Treatments and drugs
Treatment for nephrotic syndrome involves treating any underlying medical condition that may be causing your nephrotic syndrome. Your doctor may also recommend medications that may help control your signs and symptoms or treat complications of nephrotic syndrome. Medications may include:
- Blood pressure medications. Drugs called angiotensin-converting enzyme inhibitors reduce blood pressure and also reduce the amount of protein released in urine. Medications in this category include benazepril (Lotensin), captopril (Capoten) and enalapril (Vasotec). Another group of drugs that works in a similar way is called angiotensin II receptor blockers and includes losartan (Cozaar) and valsartan (Diovan).
- Water pills. Water pills (diuretics) help control swelling by increasing your kidneys’ fluid output. Diuretic medications include furosemide (Lasix) and spironolactone (Aldactone).

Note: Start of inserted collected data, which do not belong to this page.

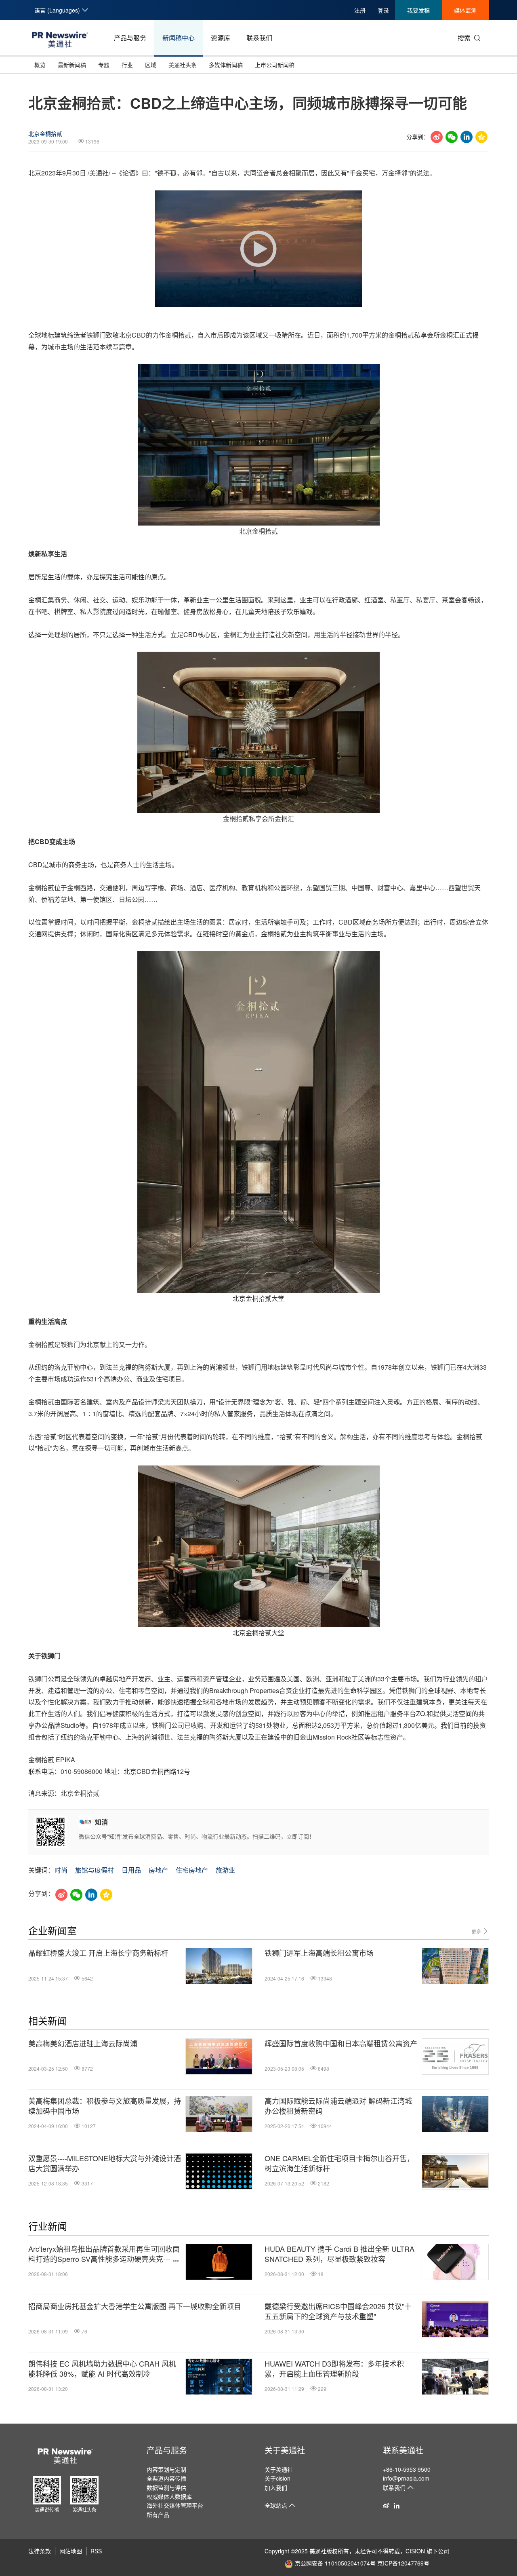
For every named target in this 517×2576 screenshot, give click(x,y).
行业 (127, 65)
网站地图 (70, 2551)
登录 (383, 10)
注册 (360, 10)
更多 (476, 1931)
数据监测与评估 (166, 2487)
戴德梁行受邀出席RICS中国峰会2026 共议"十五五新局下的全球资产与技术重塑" (338, 2311)
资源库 (220, 37)
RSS (96, 2551)
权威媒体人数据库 (169, 2496)
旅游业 (225, 1870)
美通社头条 (182, 65)
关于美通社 (285, 2450)
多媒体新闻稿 (226, 65)
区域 (150, 65)
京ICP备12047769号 (403, 2563)
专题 (103, 65)
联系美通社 (403, 2450)
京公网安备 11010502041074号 (335, 2563)
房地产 (158, 1870)
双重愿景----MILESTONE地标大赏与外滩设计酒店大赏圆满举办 (104, 2163)
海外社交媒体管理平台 (175, 2505)
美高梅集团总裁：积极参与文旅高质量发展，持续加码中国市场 (104, 2106)
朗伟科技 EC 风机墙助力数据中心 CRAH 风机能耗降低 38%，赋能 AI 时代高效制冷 (102, 2369)
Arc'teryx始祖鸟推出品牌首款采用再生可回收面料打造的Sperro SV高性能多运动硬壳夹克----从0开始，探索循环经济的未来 (104, 2254)
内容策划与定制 (166, 2469)
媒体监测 (465, 10)
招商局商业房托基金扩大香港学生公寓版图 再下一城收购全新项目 (134, 2306)
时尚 (61, 1870)
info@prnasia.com (406, 2478)
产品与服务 (130, 37)
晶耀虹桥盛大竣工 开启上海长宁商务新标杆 (98, 1953)
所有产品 (158, 2515)
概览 (40, 65)
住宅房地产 (192, 1870)
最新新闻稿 (72, 65)
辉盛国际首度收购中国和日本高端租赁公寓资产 (341, 2043)
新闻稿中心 (178, 37)
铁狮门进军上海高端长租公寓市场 (319, 1953)
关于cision (277, 2478)
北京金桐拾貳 (45, 133)
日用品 (131, 1870)
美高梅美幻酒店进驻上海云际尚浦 (82, 2043)
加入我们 (276, 2487)
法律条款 (39, 2551)
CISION (415, 2551)
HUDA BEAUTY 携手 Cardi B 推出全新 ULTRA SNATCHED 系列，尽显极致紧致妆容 (339, 2254)
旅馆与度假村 (94, 1870)
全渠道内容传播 (166, 2478)
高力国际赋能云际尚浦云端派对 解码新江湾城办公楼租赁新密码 (338, 2106)
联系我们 (259, 37)
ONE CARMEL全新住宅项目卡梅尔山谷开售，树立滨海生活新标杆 (339, 2163)
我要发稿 (418, 10)
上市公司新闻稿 (274, 65)
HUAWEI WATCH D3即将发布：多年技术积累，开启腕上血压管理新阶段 (334, 2369)
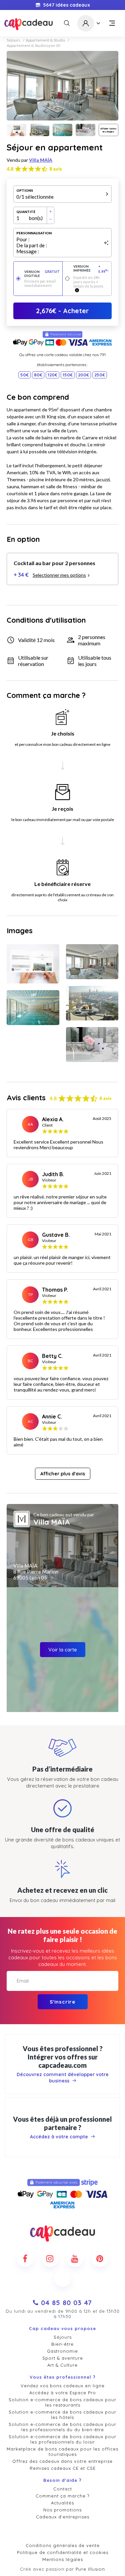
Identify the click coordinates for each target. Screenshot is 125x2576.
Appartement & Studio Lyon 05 (33, 46)
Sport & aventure (62, 2358)
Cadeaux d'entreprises (62, 2516)
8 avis (55, 169)
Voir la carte (62, 1649)
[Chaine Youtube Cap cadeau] (75, 2258)
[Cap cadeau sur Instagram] (50, 2258)
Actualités (62, 2502)
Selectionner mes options (59, 575)
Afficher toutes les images (108, 130)
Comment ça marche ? (62, 2495)
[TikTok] (62, 2278)
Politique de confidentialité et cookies (62, 2552)
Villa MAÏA (40, 160)
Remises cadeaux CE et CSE (63, 2468)
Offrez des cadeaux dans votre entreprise (62, 2461)
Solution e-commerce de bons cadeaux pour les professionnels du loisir (62, 2439)
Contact (62, 2488)
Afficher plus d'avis (62, 1474)
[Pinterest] (100, 2258)
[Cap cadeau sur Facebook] (25, 2258)
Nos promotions (62, 2509)
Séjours (13, 40)
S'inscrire (62, 2002)
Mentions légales (62, 2559)
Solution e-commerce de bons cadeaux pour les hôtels (62, 2414)
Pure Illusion (90, 2569)
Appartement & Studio (45, 40)
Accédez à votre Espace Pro (62, 2392)
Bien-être (62, 2344)
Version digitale (42, 274)
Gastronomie (62, 2351)
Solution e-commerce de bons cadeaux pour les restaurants (62, 2402)
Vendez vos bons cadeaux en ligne (63, 2385)
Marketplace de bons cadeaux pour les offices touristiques (62, 2451)
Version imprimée (91, 269)
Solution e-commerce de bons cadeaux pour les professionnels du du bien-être (62, 2427)
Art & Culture (62, 2365)
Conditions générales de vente (63, 2545)
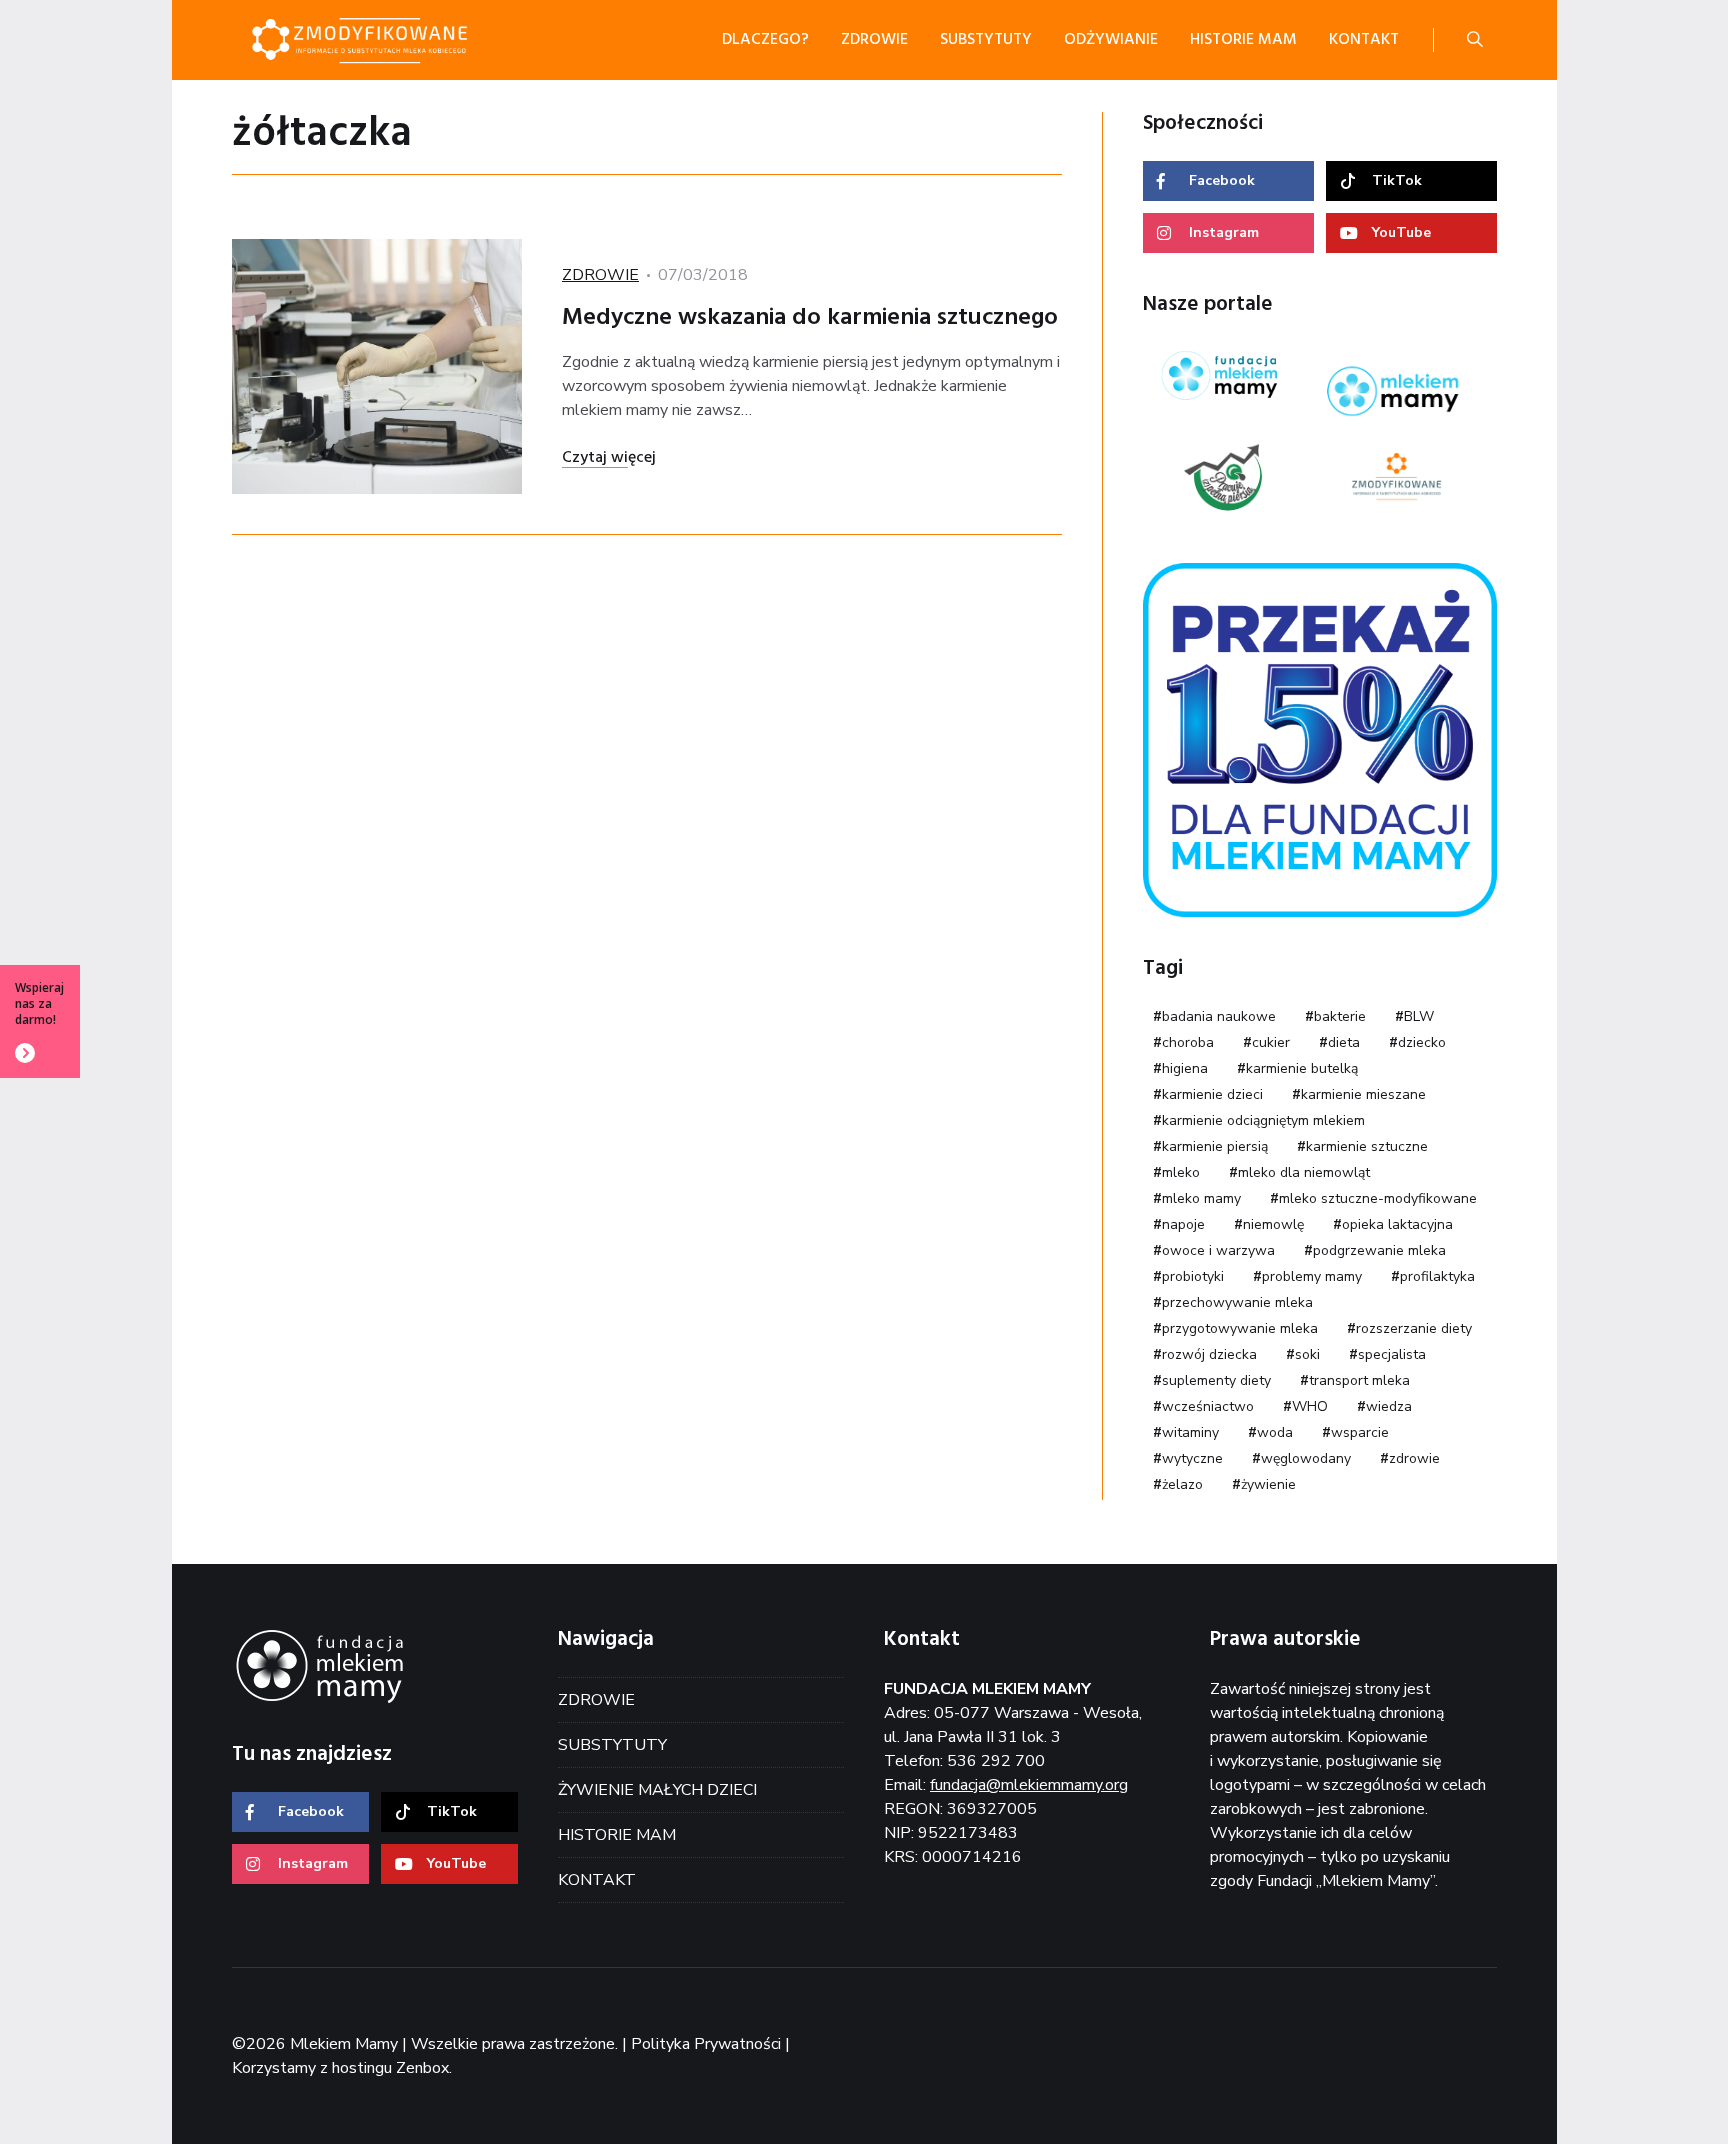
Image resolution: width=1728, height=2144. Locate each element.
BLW (1419, 1016)
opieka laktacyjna (1397, 1224)
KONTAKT (597, 1880)
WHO (1310, 1406)
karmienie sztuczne (1367, 1146)
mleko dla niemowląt (1304, 1172)
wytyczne (1192, 1458)
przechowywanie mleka (1237, 1302)
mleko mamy (1201, 1198)
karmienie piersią (1215, 1146)
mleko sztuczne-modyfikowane (1378, 1198)
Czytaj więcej (609, 458)
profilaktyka (1437, 1276)
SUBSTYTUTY (612, 1745)
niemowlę (1273, 1224)
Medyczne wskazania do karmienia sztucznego (810, 318)
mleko (1181, 1172)
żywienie (1268, 1484)
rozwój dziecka (1209, 1354)
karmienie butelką (1302, 1068)
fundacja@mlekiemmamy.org (1029, 1785)
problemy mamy (1312, 1276)
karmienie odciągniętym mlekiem (1263, 1120)
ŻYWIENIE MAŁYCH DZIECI (657, 1790)
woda (1275, 1432)
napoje (1183, 1224)
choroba (1188, 1042)
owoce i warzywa (1218, 1250)
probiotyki (1193, 1276)
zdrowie (1414, 1458)
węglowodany (1306, 1458)
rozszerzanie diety (1414, 1328)
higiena (1185, 1068)
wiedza (1389, 1406)
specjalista (1392, 1354)
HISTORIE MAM (617, 1835)
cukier (1271, 1042)
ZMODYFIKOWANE (382, 40)
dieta (1344, 1042)
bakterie (1340, 1016)
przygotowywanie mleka (1240, 1328)
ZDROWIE (600, 275)
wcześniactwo (1208, 1406)
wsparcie (1360, 1432)
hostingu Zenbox (390, 2068)
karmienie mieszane (1363, 1094)
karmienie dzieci (1212, 1094)
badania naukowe (1219, 1016)
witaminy (1190, 1432)
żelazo (1182, 1484)
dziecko (1422, 1042)
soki (1307, 1354)
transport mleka (1359, 1380)
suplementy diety (1216, 1380)
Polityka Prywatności (706, 2044)
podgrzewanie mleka (1379, 1250)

- Cholesterol-reducing medications. Medications called statins can help lower cholesterol levels. However, it’s currently unclear whether or not cholesterol-lowering medications can specifically improve the outcomes of people with nephrotic syndrome, such as avoiding heart attacks or decreasing the risk of early death. Statins include atorvastatin (Lipitor), fluvastatin (Lescol), lovastatin (Altoprev, Mevacor), pravastatin (Pravachol), rosuvastatin (Crestor) and simvastatin (Zocor).
- Blood thinners. Medications called anticoagulants help decrease your blood’s ability to clot and reduce your risk of developing blood clots. Anticoagulants include heparin or warfarin (Coumadin).
- Immune system-suppressing medications. Medications to control the immune system, such as corticosteroids, may decrease the inflammation that accompanies certain kidney disorders, such as minimal change disease.